» Challenge
Copy the records from the line containing "Click the 有効" through the line containing "tap(901, 11)", substituting "Dash" for "Plotly" and changing nothing else.

-- Begin --

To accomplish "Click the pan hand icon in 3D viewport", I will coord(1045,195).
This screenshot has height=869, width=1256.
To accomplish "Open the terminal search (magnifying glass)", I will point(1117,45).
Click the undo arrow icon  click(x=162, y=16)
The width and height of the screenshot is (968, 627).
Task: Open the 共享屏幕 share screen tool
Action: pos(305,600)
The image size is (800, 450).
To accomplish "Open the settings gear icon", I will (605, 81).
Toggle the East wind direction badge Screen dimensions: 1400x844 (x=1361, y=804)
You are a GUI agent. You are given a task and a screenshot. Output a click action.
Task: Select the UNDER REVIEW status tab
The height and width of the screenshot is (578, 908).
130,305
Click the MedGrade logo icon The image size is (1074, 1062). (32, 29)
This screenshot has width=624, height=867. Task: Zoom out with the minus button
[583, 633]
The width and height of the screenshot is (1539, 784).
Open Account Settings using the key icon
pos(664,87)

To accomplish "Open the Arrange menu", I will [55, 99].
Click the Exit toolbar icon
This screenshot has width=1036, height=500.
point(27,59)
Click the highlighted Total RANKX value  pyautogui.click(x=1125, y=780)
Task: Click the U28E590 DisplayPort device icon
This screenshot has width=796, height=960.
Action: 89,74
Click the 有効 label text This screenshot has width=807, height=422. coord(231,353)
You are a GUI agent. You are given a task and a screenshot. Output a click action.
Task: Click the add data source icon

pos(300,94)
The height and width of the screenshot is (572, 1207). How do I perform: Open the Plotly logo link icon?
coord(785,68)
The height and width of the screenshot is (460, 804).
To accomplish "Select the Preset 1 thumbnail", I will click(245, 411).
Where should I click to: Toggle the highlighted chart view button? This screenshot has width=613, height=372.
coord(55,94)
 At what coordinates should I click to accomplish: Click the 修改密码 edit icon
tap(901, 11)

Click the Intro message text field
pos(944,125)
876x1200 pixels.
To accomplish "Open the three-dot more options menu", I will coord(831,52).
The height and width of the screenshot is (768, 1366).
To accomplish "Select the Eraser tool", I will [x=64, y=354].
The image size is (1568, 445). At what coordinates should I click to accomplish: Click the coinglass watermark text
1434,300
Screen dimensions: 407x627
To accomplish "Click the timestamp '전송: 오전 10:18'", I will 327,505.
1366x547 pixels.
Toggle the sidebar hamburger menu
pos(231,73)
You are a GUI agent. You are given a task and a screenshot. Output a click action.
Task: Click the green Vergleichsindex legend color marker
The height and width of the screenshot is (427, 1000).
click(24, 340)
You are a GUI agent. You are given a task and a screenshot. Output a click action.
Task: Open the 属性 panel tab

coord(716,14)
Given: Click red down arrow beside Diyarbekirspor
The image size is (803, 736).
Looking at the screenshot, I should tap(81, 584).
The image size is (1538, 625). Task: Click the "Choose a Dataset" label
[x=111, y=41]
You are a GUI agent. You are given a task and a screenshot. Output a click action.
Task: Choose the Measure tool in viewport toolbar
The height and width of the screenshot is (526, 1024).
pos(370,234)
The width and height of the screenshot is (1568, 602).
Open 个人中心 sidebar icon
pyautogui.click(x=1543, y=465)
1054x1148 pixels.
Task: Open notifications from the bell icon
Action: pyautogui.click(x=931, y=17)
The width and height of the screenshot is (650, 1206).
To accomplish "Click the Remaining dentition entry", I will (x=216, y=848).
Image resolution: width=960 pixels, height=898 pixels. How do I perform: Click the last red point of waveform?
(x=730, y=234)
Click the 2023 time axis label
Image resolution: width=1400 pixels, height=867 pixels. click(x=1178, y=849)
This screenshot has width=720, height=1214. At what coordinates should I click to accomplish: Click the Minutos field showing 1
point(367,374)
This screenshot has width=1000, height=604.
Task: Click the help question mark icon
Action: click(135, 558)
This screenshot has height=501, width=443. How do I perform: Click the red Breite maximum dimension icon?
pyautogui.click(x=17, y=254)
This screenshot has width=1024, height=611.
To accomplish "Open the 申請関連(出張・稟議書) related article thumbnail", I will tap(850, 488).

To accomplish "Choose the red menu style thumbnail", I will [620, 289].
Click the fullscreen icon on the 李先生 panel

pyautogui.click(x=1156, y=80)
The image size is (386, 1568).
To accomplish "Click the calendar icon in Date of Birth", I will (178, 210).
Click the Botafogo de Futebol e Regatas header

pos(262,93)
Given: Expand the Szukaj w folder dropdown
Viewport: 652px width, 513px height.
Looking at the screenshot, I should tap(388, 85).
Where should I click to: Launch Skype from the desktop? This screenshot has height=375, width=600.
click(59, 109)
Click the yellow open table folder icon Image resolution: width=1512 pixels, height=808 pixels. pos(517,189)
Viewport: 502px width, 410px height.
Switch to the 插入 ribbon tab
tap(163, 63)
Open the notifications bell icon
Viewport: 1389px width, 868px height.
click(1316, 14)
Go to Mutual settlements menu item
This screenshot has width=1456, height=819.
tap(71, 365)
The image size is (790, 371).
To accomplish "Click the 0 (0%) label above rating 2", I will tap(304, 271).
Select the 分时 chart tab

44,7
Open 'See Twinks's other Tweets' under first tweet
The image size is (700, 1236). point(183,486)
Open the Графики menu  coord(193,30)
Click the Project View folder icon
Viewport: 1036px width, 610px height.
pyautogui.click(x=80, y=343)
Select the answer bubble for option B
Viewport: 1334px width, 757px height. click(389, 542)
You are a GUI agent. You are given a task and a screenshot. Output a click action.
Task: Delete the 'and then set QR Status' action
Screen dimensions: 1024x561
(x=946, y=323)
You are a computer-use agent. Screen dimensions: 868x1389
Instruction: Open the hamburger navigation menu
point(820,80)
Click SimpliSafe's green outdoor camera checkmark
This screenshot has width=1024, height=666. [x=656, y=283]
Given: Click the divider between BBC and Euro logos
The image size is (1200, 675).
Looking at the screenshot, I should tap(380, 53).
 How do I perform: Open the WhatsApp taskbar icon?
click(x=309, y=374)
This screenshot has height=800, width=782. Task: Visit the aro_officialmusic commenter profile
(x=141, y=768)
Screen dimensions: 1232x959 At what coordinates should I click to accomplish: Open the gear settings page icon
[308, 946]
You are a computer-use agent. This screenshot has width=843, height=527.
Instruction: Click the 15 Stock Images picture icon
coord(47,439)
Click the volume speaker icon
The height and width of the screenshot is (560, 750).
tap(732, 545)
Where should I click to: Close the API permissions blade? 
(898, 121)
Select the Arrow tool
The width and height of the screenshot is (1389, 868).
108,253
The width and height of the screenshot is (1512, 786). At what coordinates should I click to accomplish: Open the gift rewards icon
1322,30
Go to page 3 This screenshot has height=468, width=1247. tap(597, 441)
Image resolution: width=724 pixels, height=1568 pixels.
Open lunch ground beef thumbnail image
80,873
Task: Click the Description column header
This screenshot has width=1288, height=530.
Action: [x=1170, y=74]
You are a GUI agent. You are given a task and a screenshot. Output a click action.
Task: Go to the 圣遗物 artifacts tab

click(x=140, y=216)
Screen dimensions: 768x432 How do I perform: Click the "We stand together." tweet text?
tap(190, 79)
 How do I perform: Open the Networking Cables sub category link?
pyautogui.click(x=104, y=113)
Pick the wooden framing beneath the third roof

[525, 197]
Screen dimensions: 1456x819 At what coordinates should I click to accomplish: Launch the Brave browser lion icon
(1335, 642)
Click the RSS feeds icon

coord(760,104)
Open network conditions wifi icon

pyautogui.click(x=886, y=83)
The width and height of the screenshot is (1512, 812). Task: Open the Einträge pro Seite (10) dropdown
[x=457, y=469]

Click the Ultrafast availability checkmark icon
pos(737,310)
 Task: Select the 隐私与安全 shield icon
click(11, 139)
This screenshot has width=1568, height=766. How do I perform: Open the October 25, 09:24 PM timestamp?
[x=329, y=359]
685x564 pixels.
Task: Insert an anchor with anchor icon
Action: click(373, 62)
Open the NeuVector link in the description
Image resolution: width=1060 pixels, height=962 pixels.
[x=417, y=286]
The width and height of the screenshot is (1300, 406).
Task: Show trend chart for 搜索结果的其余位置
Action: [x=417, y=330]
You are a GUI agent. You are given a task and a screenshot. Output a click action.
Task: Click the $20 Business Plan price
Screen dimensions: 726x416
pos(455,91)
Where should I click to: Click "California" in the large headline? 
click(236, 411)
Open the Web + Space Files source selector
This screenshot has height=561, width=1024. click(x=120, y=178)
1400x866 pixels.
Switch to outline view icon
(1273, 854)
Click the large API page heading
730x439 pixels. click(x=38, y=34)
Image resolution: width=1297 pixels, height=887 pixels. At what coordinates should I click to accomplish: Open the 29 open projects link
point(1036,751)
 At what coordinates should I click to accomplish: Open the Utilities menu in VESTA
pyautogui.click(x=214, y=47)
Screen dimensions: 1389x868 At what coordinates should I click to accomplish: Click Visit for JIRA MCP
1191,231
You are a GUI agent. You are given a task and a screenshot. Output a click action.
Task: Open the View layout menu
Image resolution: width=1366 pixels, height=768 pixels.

-- End --

» Written answer
Click the 有効 label text This screenshot has width=807, height=422. coord(231,353)
You are a GUI agent. You are given a task and a screenshot. Output a click action.
Task: Click the add data source icon

pos(300,94)
The height and width of the screenshot is (572, 1207). How do I perform: Open the Dash logo link icon?
coord(785,68)
The height and width of the screenshot is (460, 804).
To accomplish "Select the Preset 1 thumbnail", I will click(245, 411).
Where should I click to: Toggle the highlighted chart view button? This screenshot has width=613, height=372.
coord(55,94)
 At what coordinates should I click to accomplish: Click the 修改密码 edit icon
tap(901, 11)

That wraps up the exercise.